To my parents’ surprise, I am not a baby boy. They have not picked a name for me, and for the next few days, I am “petite fille Pauchet.” Little baby girl, bald ball of blubber, only too happy to sleep and to suckle. I perk up when I meet my older sister, and already I think I look up to her, goldi-locked two-year old perfect princess, svelte and supple, fromage- and purée-eating child.

I am bald for the next two years of my life.

 

***

After some pressure from concerned nurses, my parents eventually name me. They challenge themselves to bridge two cultures in me, the French and the American, to give me the flexibility to navigate these identities through my name as a passport to the world.

Or so they say. I suspect that they gave me two middle names to make up for their uncertainty about the first.

Madeleine, Maddy, Madz, Mad-dog, Madhu, Maddydou. Constantly misspelled, and hated for years because of the association with the cookie, as though I needed another reminder of my baby pudge in a world of stick-thin French five-year-olds.

Elizabeth. My mother’s name. Technically, Mary Elizabeth, though she’s never gone by Mary. My dad calls her Zaza, her brothers call her Beth, but I’ve never owned the name or thought of it as part of my identity, other than as a clunky side-note to a multisyllabic stutter.

Anne. My godmother’s name. There is a murky, misunderstood story about how my parents met my godmother, but it involves snobbery, parties, and scandal. I can get behind that.

Pauchet. Poh-shay (kind of). Most people I speak to lack the phonemes/will to get this right. I’ve tried hard to make “pocket” happen, but like “fetch”, it’s not going to happen. Instead, I am stuck with pow-chet, followed by a snicker, followed by a glare. But I am attached to Pauchet.

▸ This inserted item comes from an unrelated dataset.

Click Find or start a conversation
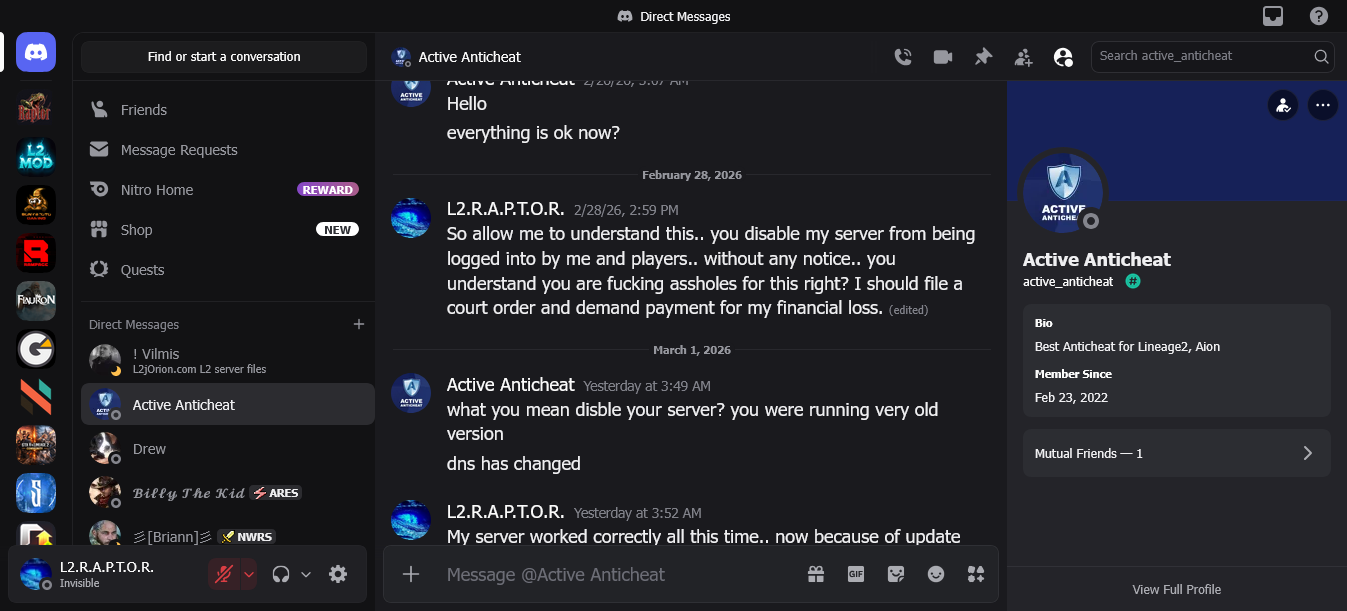The width and height of the screenshot is (1347, 611). point(224,57)
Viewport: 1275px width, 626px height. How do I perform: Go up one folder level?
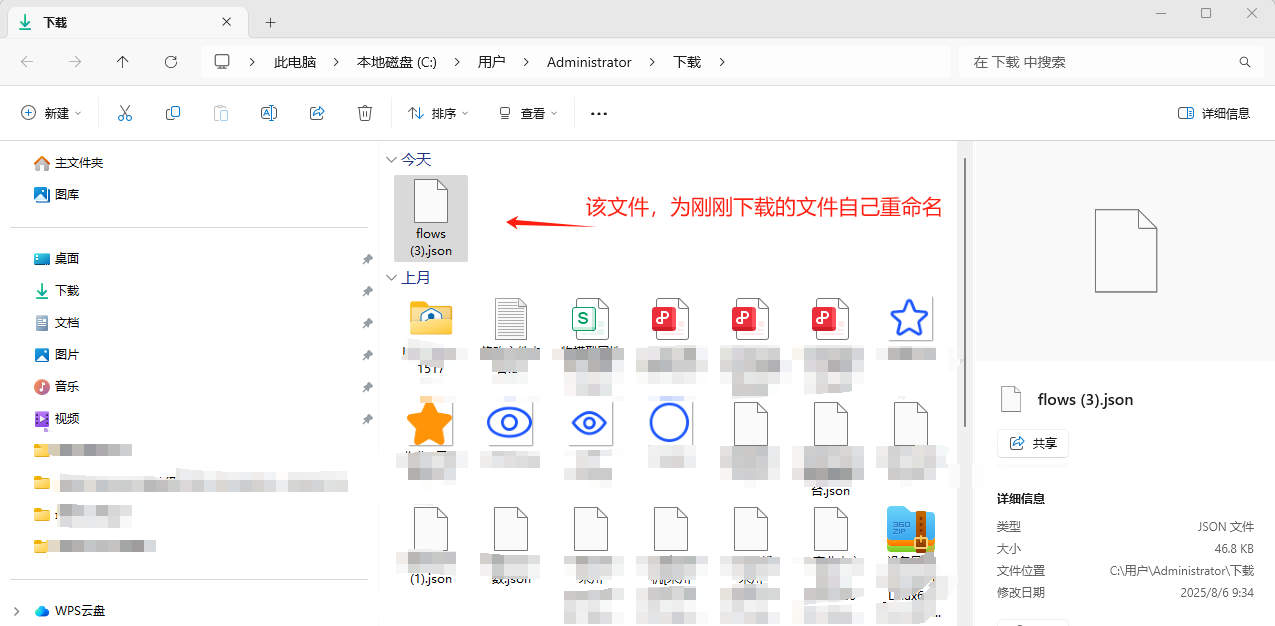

I hold it up as a testament of my Frenchness for those who doubt me, as proof that I am both American and French and that I sound both American and French, and that whether my name is Madeleine Pauchet or Maddy Powchet, I belong to both communities.

Like me, my name teeters between two identities, as graceful as a stumble home the morning after Halloween, as happy as a basket of cheese fries shared between your parents.